For Crawlspace’s veteran filmmakers, Vuguru offers a chance to expand their professional bases. Mike Karz is an established producer who wanted to explore the new digital medium, while Stolberg, an established screenwriter, is trying to build a directing portfolio. They’ve worked together on films for a couple of decades, including Lionsgate’s Good Luck Chuck and Summit’s Sorority Row.
“Josh is enormously talented and I wanted to support him as he pursues a directing career,” says Karz. “I view it as a challenge to make a movie for the digital medium, because not all stories are suited for it. Younger people are using this media and comfortable watching content on smaller screens. As a producer, it’s increasingly more important to learn how to create for this space.”

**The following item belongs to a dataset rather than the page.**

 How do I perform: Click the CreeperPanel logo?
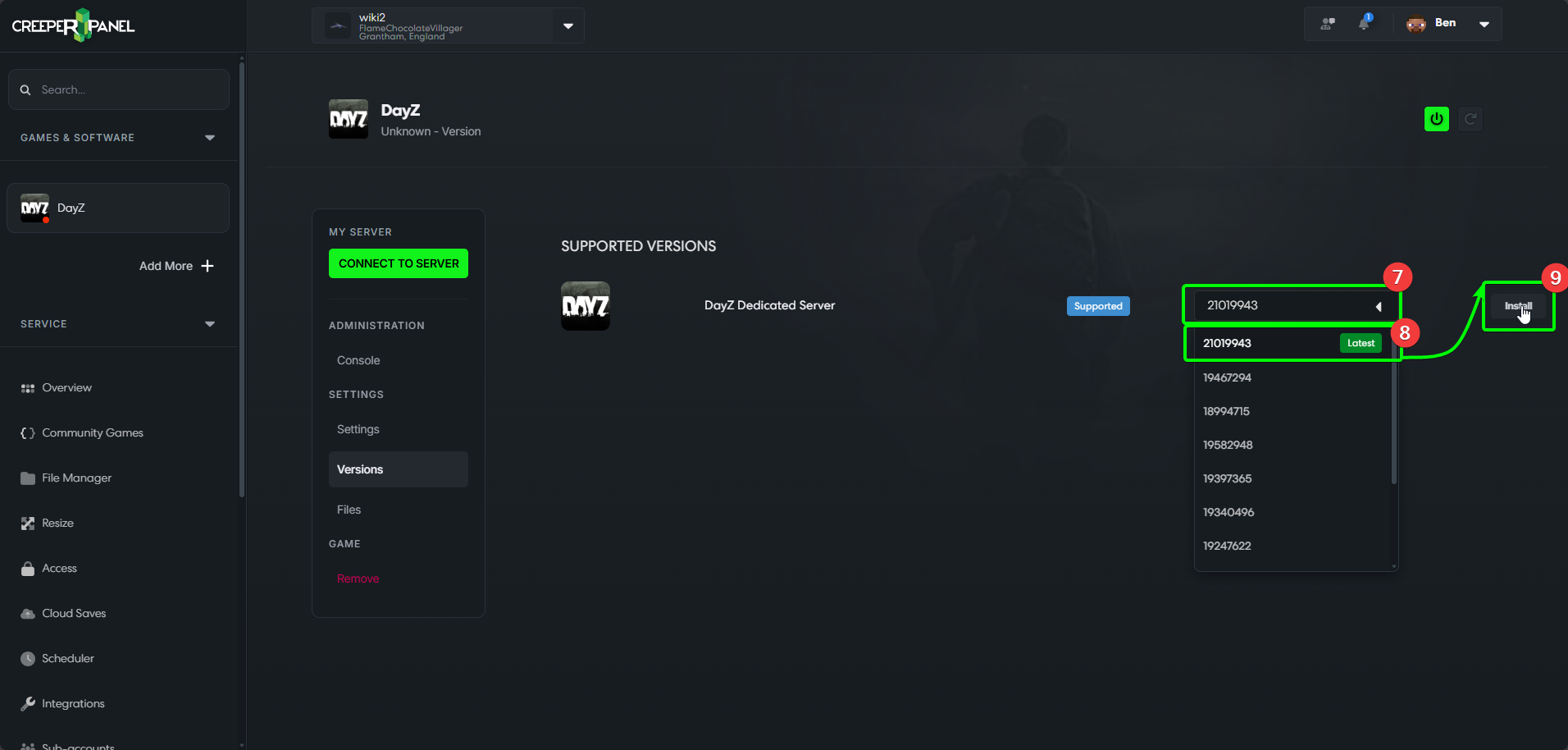[x=74, y=25]
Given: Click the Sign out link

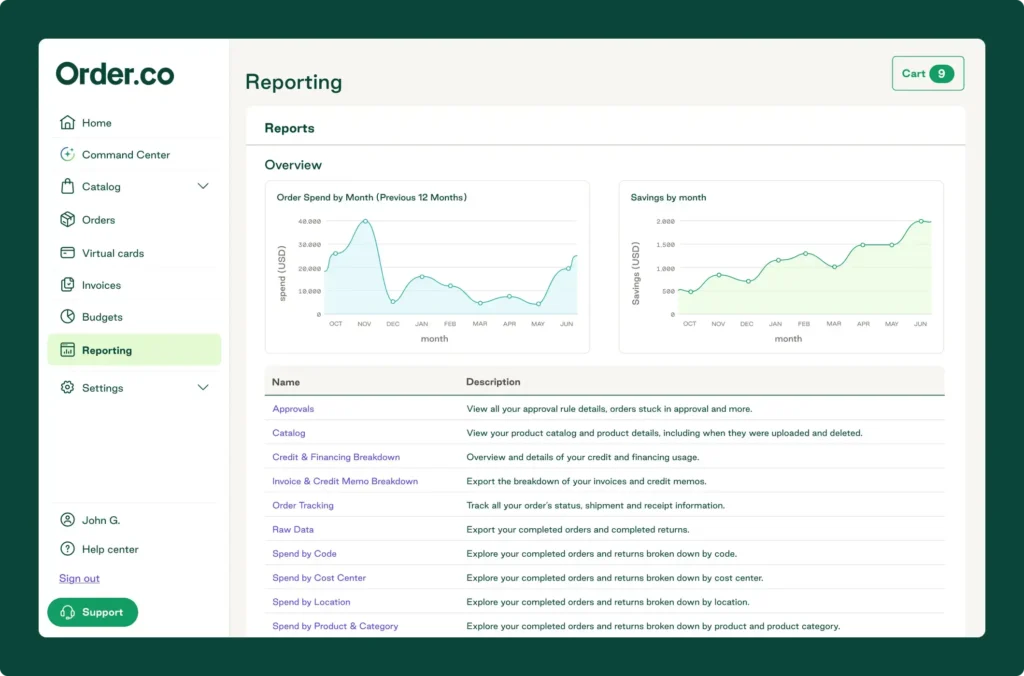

Stolberg sees burgeoning creative possibilities in developing ideas for a nascent industry. “The stakes are so high in big budget movies that no one’s willing to take real chances,” he says. “The nice thing about Vuguru and working on a smaller scale, is it gives you the opportunity to find a unique vision and do something a little different. Especially for that kind of budget, you can’t come at every scene with conventional coverage. We have to come up with alternative ways of shooting. Out of that comes…unconvention.”